__The data__:
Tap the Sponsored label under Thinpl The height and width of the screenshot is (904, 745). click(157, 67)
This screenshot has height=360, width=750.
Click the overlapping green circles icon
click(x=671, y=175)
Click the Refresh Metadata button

...

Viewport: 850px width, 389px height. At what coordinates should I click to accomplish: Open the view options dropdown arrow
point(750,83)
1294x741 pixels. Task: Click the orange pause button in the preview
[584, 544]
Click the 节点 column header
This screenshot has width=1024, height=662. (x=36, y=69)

__Aim of the exercise__: Every line above from the line with "Tap the Sponsored" to the line with "Click the Refresh Metadata button", both included, must be reproduced exactly, and no other line may appear.

__Result of this exercise__:
Tap the Sponsored label under Thinpl The height and width of the screenshot is (904, 745). click(157, 67)
This screenshot has height=360, width=750.
Click the overlapping green circles icon
click(x=671, y=175)
Click the Refresh Metadata button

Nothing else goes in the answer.